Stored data
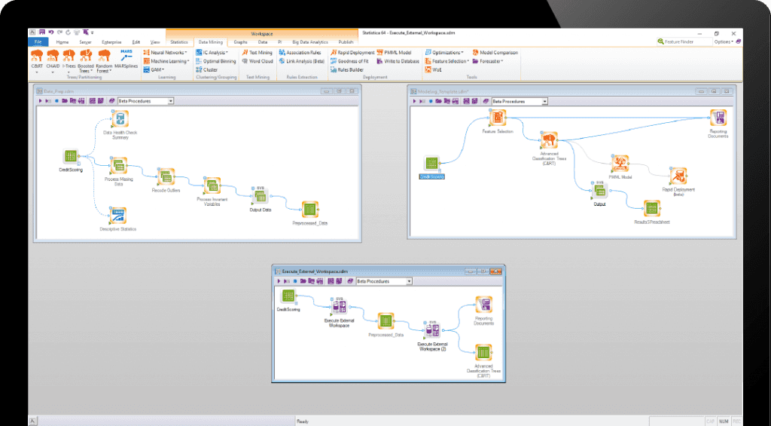Open the Big Data Analytics tab
This screenshot has width=771, height=426.
coord(309,42)
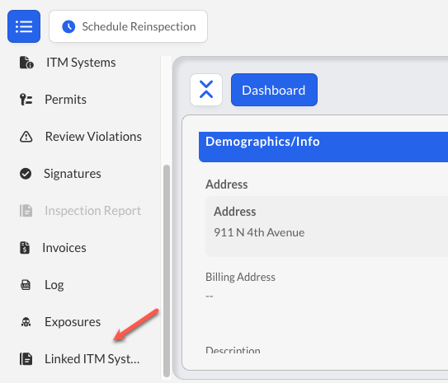Click the Review Violations warning triangle icon
The image size is (448, 383).
click(x=26, y=137)
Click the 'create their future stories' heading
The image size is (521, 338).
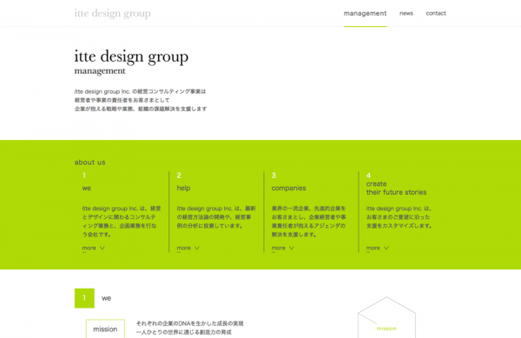pyautogui.click(x=396, y=188)
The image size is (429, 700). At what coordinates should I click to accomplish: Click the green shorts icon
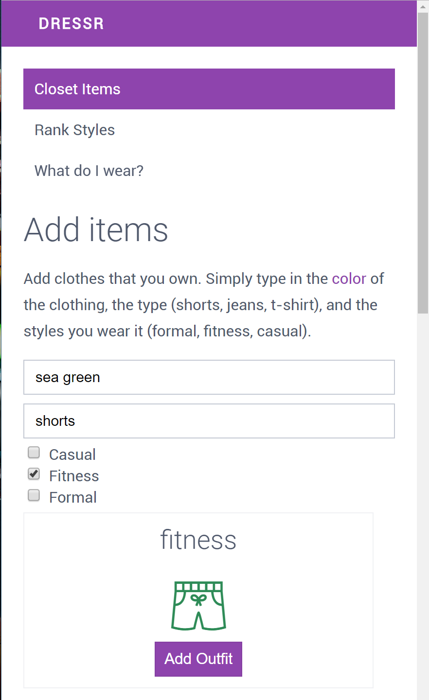click(198, 606)
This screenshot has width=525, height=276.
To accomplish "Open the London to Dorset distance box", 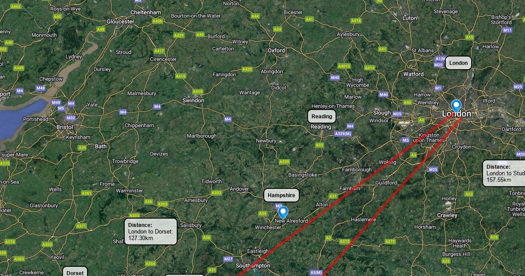I will [x=151, y=231].
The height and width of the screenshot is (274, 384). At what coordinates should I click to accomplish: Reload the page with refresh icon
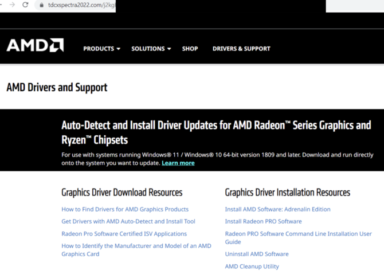pos(25,5)
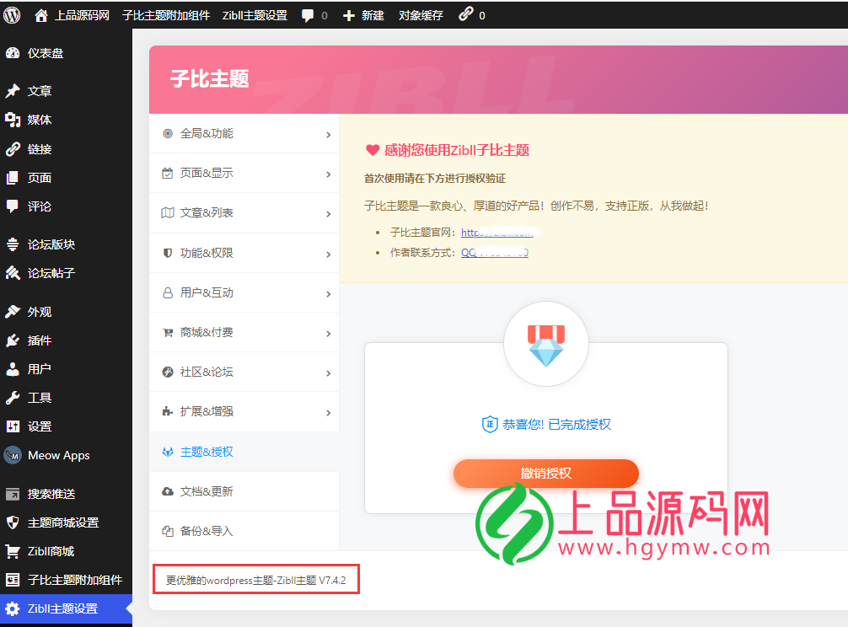848x627 pixels.
Task: Open the 子比主题官网 link
Action: click(496, 233)
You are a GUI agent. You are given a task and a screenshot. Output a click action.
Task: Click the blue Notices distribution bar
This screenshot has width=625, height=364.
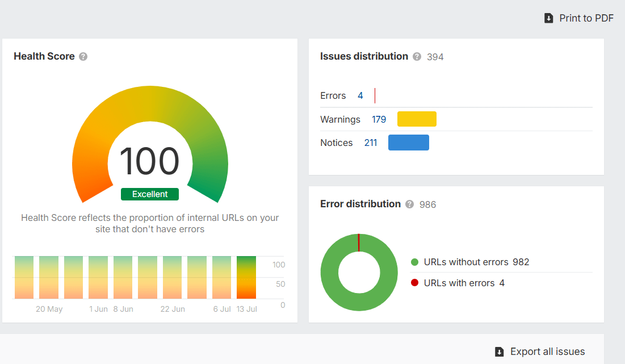(x=408, y=142)
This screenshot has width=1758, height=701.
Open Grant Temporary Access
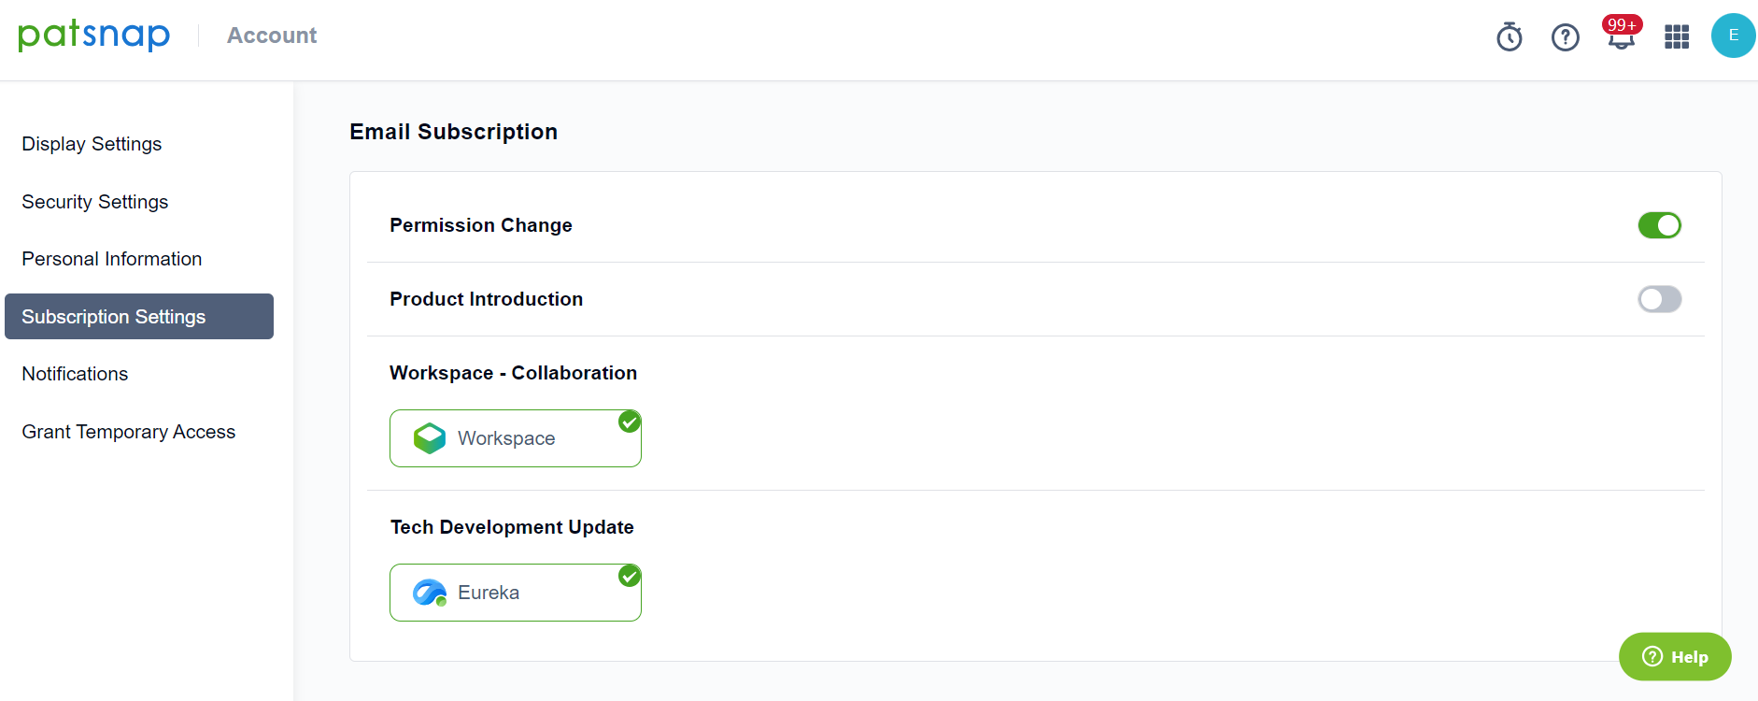pyautogui.click(x=129, y=432)
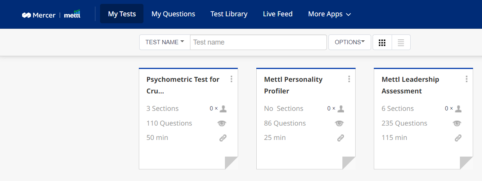Click the eye preview icon on Mettl Personality Profiler card

point(340,123)

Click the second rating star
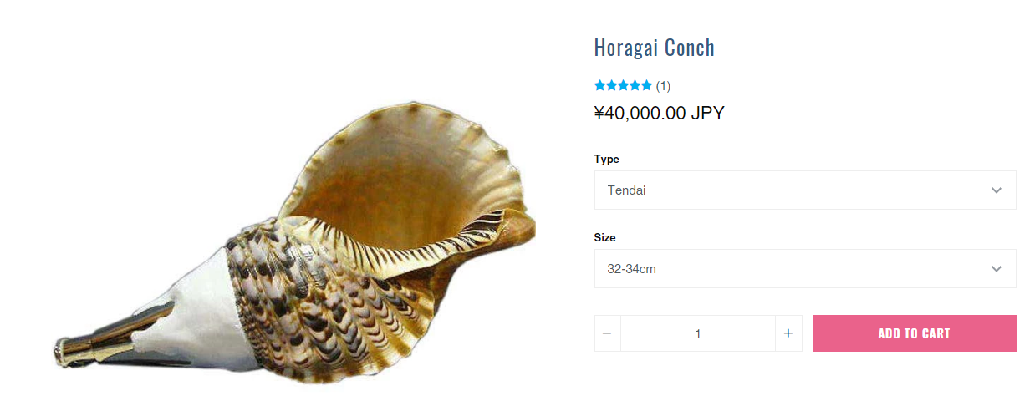(611, 85)
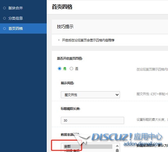Click the 首页四格 page title
This screenshot has width=168, height=152.
coord(62,7)
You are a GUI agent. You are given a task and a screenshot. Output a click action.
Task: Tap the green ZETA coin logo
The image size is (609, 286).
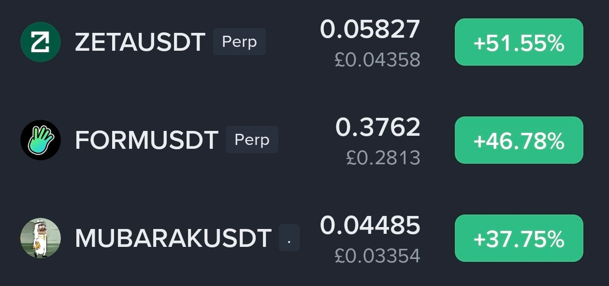tap(41, 42)
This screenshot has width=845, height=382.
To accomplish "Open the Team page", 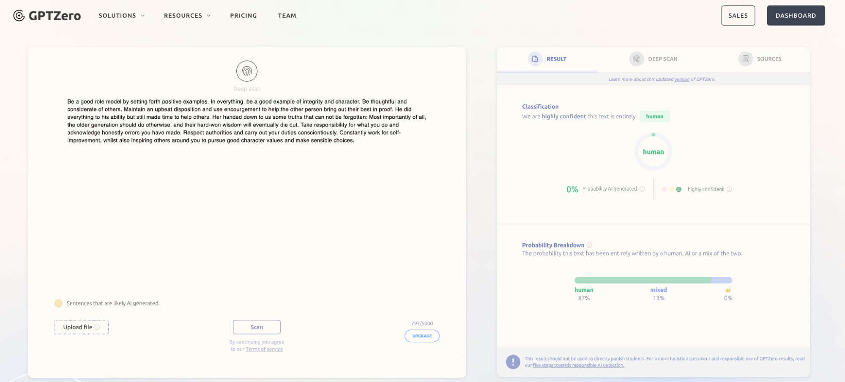I will pos(287,16).
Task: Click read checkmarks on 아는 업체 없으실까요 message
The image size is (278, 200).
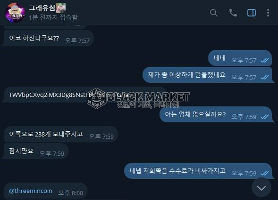Action: click(x=265, y=117)
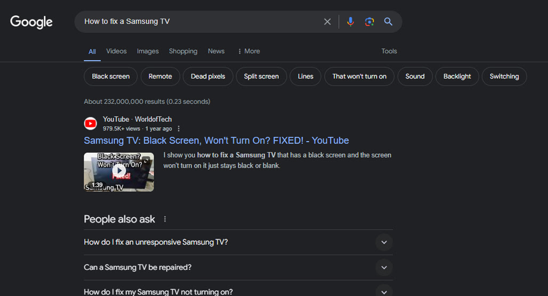548x296 pixels.
Task: Open the Samsung TV Black Screen YouTube link
Action: (216, 141)
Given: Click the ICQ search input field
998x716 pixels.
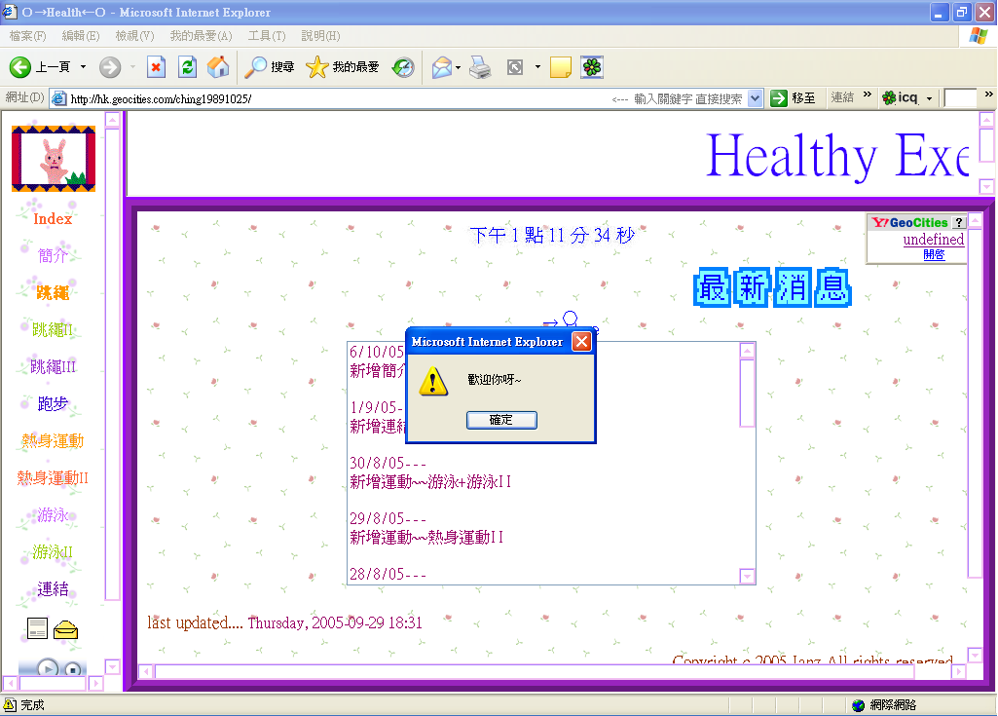Looking at the screenshot, I should [960, 98].
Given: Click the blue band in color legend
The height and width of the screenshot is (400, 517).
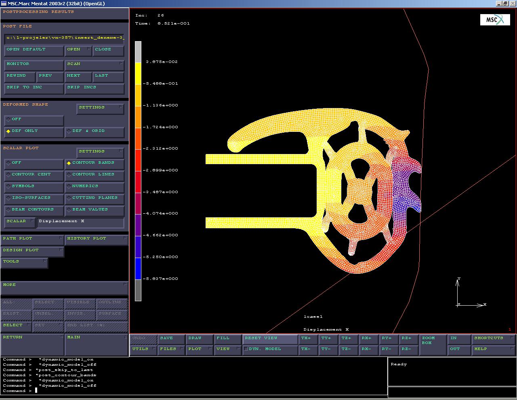Looking at the screenshot, I should coord(138,268).
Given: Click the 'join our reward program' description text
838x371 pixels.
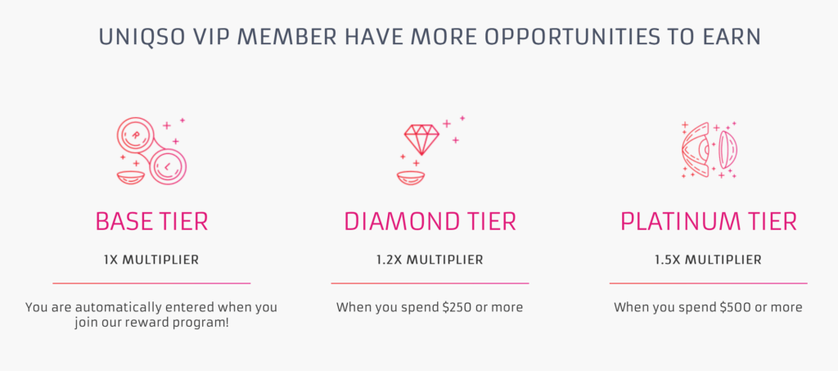Looking at the screenshot, I should tap(151, 315).
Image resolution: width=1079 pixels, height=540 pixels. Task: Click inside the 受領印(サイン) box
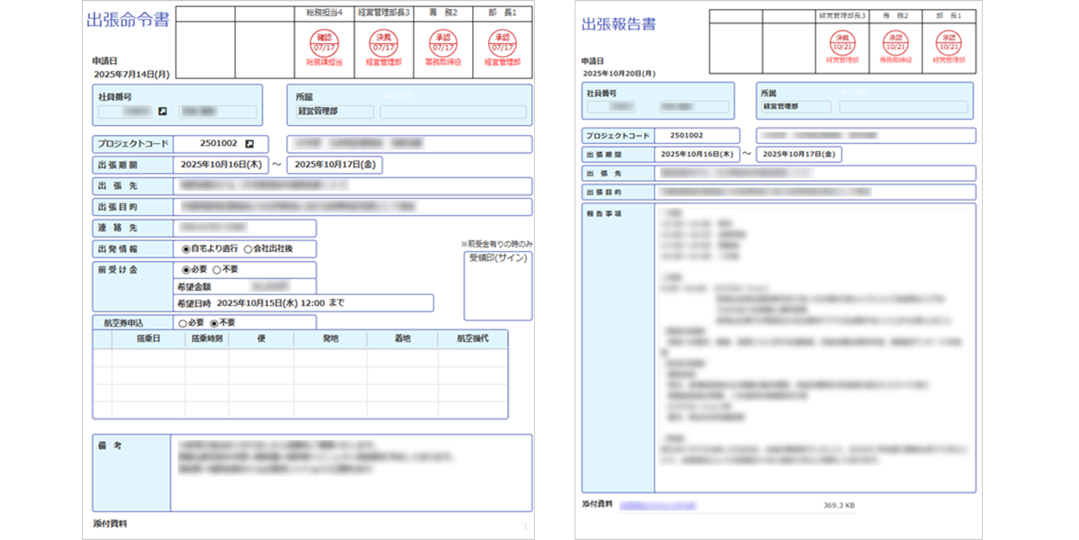(497, 284)
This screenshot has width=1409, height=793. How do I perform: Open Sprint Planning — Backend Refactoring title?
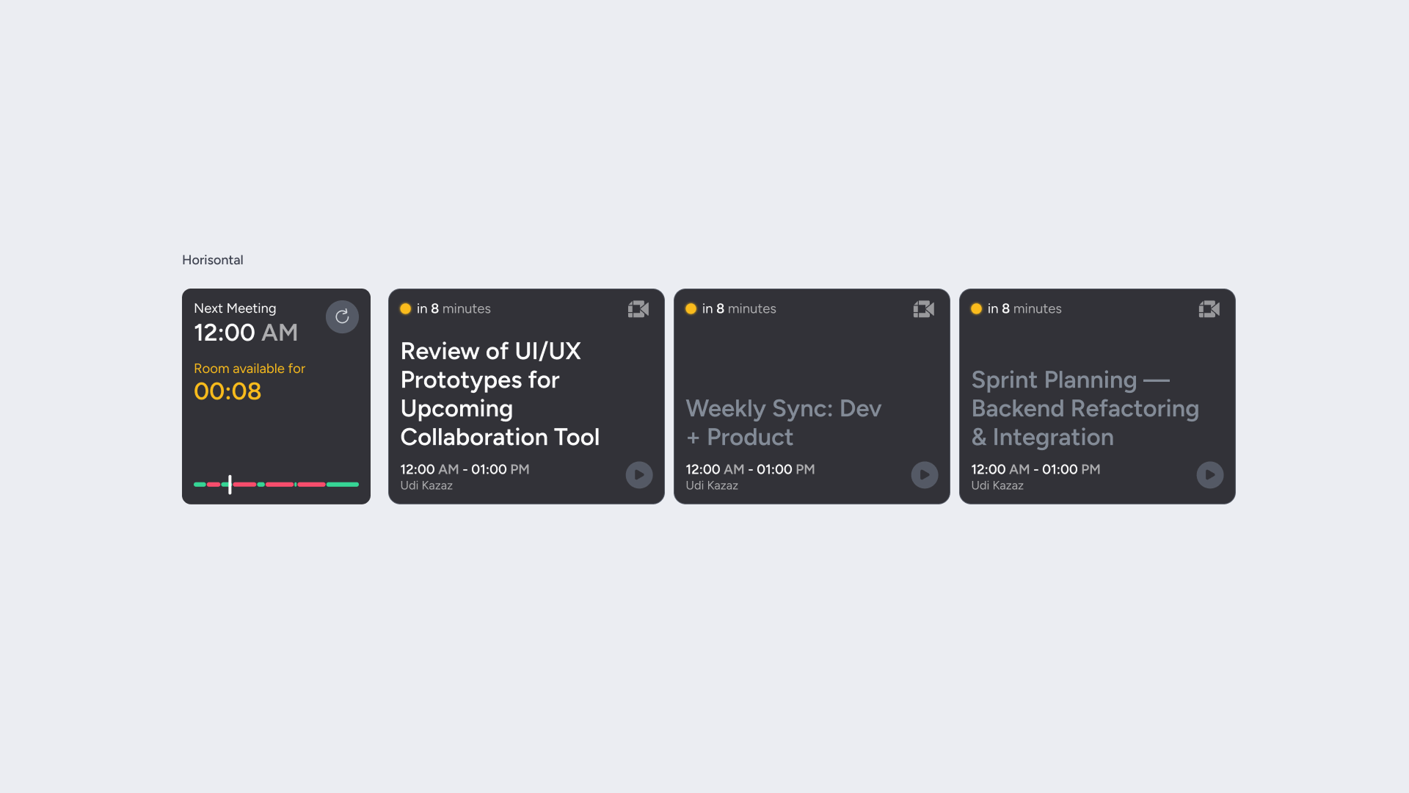pos(1085,408)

Work item
Please copy only the lines from the one that contains "The image size is (278, 200)." through the last line of the records, exactly, and keep every picture out of the copy.

Solution for this task
The image size is (278, 200).
Action: click(x=265, y=117)
548x296 pixels.
Task: Open the Samsung TV Black Screen YouTube link
Action: (216, 141)
Given: Click the ICQ search input field
998x716 pixels.
Looking at the screenshot, I should [960, 98].
Given: Click the blue band in color legend
The height and width of the screenshot is (400, 517).
Looking at the screenshot, I should coord(138,268).
Given: Click the 'join our reward program' description text
838x371 pixels.
Looking at the screenshot, I should tap(151, 315).
Image resolution: width=1079 pixels, height=540 pixels. Task: Click inside the 受領印(サイン) box
(497, 284)
This screenshot has width=1409, height=793. How do I perform: Open Sprint Planning — Backend Refactoring title?
pos(1085,408)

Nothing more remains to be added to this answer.